On Wed, 01 Nov 2000, Jeff Fox wrote:
> Hi MISC readers,
> 
> Wayne Morellini wrote:
> 
> > Well I have to hand it to Dr Ting he is comming through, good on him! I
> > actualy suggested to Chuck that a 24-bit design was better than a 20-bit
> > design in 1988.
> 
> Well the reason for our doing 20 bit vs 24 or 32 bit was the number of
> pins
> as I have said many times.  Adding an extra pin would have cost me
> an extra $40,000 or $50,000.  It is easy to say that a 24 bit chip
> would be a better choice than a 20 bit chip but it only makes sense
> if you assume that an extra $40,000 doesn't matter.  Maybe you have
> a few hundred thousand extra disposable dollars sitting around, I
> didn't. 

I know this very well with my own chip design, which is running in the hundreds
of pins.  I'm using FPGA for prototyping, but tooling up for production will be
a big expense.

> 
> But we have heard many times that 32 bit chips are fashionable and
> that no one except a few DSP designs use 20 or 24 bits.  But these
> folks often miss the fact that we are not Intel, DEC, TI, or Motorola.
> If you work on that scale then let me know if you need someone to 
> work for you.

Hehe, if I were funded I'd hire you in a heartbeat.  I love your work.  Got a
resume' I could look at?

>  
> > Using programmable silicon designs that could be converted
> > to mass production in 1996, and a cheap 160*160 screened PDA, with low end
> > and powered processor, with simple Organiser functions would actually work
> > (when they said it wouldn't) around 94-96.  Three good ideas in 12 years is
> > ok.
>  
> I still consider going to FPGA a step backwards.  Chuck decided to go
> from PGA to custom silicon in 1989 to get an order of magnitude or
> two speedup and two orders of magnitude improvement in production
> cost.  This is a 1000/1 or 10,000/1 ratio in price performance.
> It is a very big hit to take.  The only justification that I can
> see would be not having enough money for custom which is more
> expensive.  But the 1,000/1 or 10,000/1 ratio is hard to ignore.

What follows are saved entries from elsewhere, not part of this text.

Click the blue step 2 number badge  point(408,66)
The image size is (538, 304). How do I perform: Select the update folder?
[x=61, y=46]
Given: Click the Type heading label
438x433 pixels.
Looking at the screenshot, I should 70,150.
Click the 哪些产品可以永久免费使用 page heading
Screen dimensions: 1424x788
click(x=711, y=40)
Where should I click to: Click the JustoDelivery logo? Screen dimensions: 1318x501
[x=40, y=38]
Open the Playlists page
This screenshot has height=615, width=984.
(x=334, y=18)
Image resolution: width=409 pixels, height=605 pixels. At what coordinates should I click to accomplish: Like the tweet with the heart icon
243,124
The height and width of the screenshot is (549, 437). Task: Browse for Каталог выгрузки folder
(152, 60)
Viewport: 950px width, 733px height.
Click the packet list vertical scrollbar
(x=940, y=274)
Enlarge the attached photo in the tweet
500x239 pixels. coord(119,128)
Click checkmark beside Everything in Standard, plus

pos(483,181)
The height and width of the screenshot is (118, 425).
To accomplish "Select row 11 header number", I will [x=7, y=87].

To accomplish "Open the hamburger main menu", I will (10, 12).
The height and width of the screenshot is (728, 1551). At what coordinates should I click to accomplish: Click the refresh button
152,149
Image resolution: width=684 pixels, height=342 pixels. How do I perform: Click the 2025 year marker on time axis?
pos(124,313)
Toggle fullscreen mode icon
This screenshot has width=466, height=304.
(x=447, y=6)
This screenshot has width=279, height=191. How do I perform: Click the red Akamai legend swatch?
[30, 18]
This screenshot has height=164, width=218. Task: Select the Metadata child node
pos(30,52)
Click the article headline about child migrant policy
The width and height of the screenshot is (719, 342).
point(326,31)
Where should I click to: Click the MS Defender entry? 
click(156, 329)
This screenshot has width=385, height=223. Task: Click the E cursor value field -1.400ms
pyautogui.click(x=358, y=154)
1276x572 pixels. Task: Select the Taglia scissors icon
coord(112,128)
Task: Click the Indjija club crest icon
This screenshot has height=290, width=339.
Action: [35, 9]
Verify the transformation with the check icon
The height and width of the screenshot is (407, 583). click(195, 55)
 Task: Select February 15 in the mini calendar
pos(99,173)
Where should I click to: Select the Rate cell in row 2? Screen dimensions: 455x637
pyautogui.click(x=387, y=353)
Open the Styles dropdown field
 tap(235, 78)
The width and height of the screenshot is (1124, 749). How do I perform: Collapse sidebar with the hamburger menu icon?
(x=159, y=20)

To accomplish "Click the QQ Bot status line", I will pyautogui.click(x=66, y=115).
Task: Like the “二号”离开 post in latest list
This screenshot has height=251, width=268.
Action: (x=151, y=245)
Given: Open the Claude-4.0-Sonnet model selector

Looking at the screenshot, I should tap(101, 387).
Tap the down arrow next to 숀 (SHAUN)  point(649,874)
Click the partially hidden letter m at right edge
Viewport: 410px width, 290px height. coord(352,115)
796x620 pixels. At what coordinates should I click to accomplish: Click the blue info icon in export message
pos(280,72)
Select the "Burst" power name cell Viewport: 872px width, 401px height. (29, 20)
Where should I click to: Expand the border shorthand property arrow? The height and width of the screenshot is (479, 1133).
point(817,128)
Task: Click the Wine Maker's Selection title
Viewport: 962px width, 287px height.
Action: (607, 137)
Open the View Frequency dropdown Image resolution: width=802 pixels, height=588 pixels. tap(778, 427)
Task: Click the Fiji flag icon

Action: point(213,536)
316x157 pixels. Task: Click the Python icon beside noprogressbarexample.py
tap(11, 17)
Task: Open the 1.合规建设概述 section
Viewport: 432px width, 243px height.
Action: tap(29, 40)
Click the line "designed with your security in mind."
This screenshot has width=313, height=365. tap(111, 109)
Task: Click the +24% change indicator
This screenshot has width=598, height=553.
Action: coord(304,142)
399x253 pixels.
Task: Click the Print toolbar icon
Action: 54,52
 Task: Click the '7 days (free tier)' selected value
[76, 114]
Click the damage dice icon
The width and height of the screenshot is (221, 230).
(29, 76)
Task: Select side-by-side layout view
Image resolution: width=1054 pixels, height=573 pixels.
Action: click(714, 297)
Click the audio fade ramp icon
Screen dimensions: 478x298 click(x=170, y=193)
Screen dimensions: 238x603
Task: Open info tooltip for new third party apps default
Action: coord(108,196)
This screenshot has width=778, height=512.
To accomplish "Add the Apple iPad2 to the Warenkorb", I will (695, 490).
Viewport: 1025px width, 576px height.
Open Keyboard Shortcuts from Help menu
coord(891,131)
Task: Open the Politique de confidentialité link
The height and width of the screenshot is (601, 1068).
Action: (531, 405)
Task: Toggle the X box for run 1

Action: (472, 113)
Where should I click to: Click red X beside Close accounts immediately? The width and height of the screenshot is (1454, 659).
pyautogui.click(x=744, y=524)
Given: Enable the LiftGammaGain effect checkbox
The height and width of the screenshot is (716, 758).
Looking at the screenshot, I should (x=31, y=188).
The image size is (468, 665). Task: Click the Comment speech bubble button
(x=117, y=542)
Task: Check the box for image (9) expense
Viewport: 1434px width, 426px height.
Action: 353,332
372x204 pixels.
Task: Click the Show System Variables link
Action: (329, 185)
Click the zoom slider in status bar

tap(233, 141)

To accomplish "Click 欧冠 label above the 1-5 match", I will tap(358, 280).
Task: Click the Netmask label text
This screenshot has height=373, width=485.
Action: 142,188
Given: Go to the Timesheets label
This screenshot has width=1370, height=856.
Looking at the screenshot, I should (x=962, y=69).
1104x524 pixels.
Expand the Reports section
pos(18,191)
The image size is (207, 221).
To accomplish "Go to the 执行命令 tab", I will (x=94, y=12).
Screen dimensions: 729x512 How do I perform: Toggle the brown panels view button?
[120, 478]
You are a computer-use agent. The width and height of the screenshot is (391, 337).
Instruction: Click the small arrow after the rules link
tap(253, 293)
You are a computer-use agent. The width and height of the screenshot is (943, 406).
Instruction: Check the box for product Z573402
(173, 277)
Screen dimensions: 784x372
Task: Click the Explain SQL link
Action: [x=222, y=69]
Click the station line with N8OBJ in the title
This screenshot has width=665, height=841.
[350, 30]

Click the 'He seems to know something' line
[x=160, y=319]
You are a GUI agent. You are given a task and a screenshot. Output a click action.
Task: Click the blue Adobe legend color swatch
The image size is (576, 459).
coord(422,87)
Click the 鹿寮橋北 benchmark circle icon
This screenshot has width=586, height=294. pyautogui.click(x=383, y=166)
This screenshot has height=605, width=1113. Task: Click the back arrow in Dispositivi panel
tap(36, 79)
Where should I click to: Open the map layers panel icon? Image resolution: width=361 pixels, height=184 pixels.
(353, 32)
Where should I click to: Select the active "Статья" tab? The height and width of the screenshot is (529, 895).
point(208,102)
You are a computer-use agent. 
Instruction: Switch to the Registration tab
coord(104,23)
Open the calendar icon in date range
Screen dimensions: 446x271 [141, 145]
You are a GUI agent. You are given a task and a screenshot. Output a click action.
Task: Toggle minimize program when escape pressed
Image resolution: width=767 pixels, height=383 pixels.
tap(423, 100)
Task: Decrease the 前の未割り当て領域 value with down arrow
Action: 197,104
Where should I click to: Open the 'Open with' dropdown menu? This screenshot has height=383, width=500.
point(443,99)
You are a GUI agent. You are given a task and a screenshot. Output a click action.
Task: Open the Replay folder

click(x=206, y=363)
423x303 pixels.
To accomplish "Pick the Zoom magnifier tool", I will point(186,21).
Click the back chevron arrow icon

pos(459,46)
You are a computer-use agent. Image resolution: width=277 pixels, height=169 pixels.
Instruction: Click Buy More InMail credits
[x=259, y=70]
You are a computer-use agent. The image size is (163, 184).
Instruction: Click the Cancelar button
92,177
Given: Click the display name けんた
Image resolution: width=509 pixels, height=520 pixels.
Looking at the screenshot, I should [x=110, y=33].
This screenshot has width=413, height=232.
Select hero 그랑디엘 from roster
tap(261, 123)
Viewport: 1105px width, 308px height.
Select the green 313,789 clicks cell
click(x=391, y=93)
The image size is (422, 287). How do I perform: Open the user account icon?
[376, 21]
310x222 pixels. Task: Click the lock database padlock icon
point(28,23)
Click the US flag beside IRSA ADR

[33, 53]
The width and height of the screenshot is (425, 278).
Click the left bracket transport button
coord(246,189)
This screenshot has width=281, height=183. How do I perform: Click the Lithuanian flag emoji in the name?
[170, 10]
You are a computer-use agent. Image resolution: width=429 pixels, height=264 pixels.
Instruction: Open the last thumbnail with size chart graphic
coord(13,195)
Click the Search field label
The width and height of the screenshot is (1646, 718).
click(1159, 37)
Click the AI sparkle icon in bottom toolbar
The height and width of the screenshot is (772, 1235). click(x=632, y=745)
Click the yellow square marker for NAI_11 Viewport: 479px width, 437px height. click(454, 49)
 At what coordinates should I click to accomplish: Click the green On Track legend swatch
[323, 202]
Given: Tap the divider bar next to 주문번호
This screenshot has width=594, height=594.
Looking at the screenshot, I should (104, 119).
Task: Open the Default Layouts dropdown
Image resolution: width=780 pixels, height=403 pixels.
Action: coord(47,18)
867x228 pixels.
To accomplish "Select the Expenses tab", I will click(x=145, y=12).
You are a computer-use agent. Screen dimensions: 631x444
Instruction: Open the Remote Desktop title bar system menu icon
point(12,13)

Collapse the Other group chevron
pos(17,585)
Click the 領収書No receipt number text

Agreed 100%.  It's hard to convince people that a 400Mhz FPGA is equivelewnt to
maybe a 14Mhz chip.  The timing is all off.

> 
> Ting is working with a company that can afford million gate
> $10,000 FPGA for experiments but they make you realize the real 
> value of being able to do production for under $1 as well as
> being able to run ten times faster. This is still a long ways 
> away from the billion gate designs that you suggest.

Indeed.  This has been a crux of many arguements I've had with several people
over the years, that implimenting my design in FPGA for production is
impractical, since I'd need a $1800 Altera FPGA to just meet the minimum gate
count.

> 
> > But I have oftened toyed with the idea of hooking a 32 bit misc up to one of
> > the portable Graphic/3D processor with on chip memory (upto 32 MB on chip
> > now, I think).  Would certainly give enough memory for the program and the
> > graphics.  How possible would this be?
>  
> It is completely possible, but not with programmable hardware as far as
> I can see.  A memory bit requres 1+ transistor for DRAM and 4 to 6 for
> SRAM.  32MB is 256 mega bits, and that could be 1.5 billion transistors!
> There are no FPGA with 1.5 billion gates.   If a million gate FPGA costs
> $10K would a billion gate FPGA cost $10M?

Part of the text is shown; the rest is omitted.